About this exercise —
A faithful, word-for-word copy of the data below is required, without pictures.
******
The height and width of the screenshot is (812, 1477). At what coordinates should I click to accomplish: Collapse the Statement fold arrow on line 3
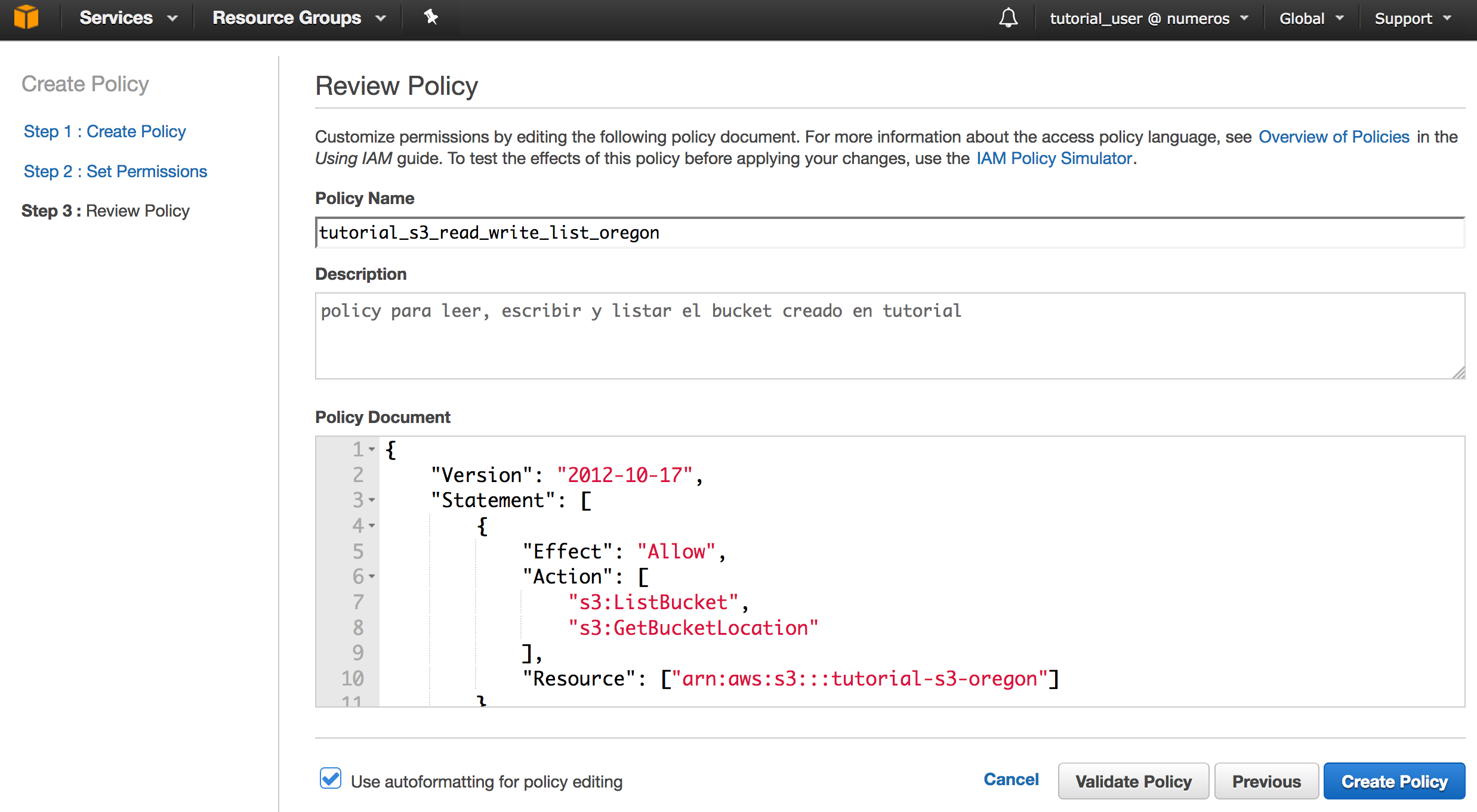[372, 500]
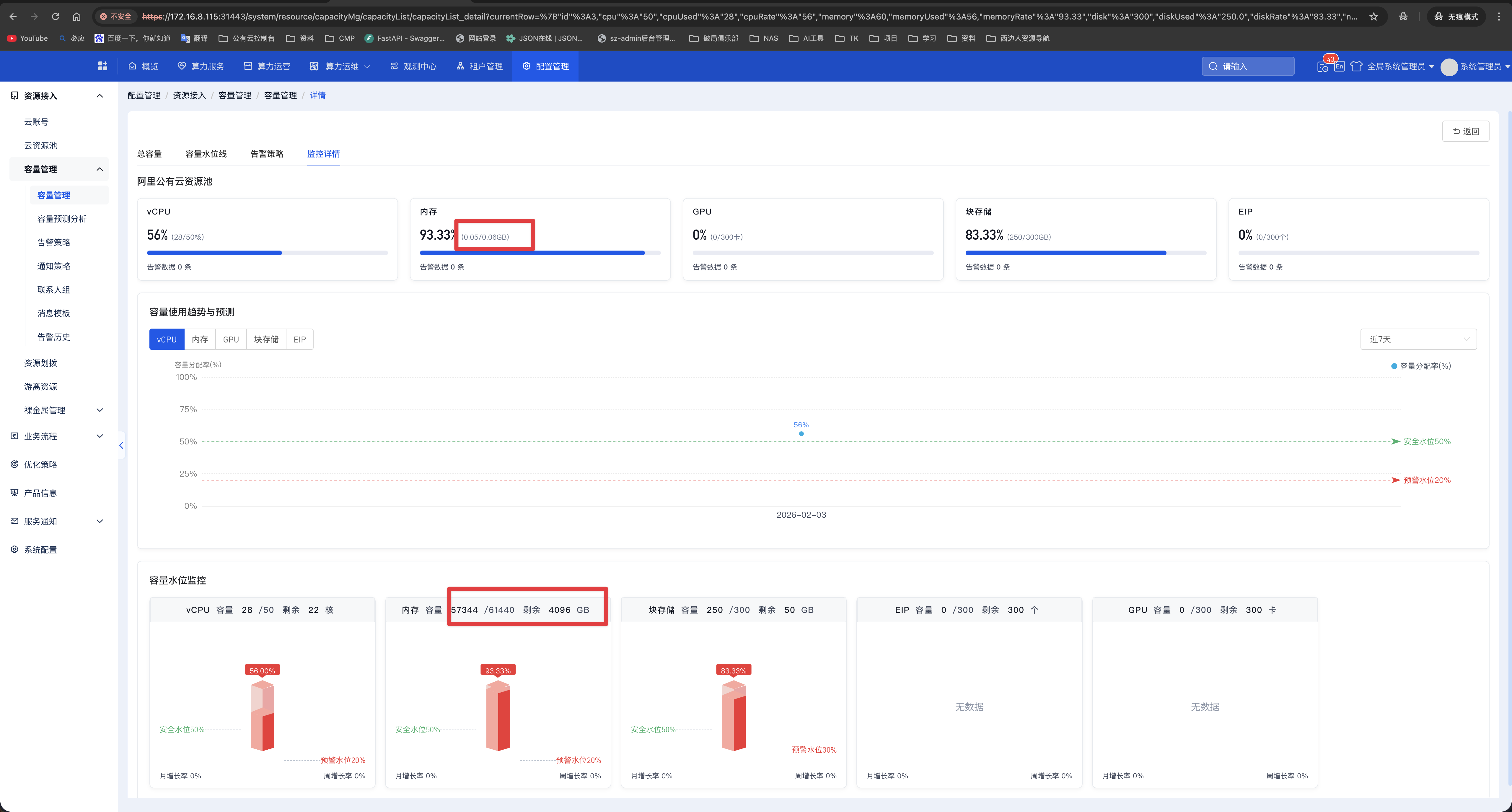This screenshot has width=1512, height=812.
Task: Click the app grid icon in the top navigation
Action: [x=103, y=66]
******
Task result —
The height and width of the screenshot is (812, 1477). At what coordinates should I click to accomplish: Collapse the Statement fold arrow on line 3
[372, 500]
This screenshot has width=1512, height=812.
Task: Click the app grid icon in the top navigation
Action: [x=103, y=66]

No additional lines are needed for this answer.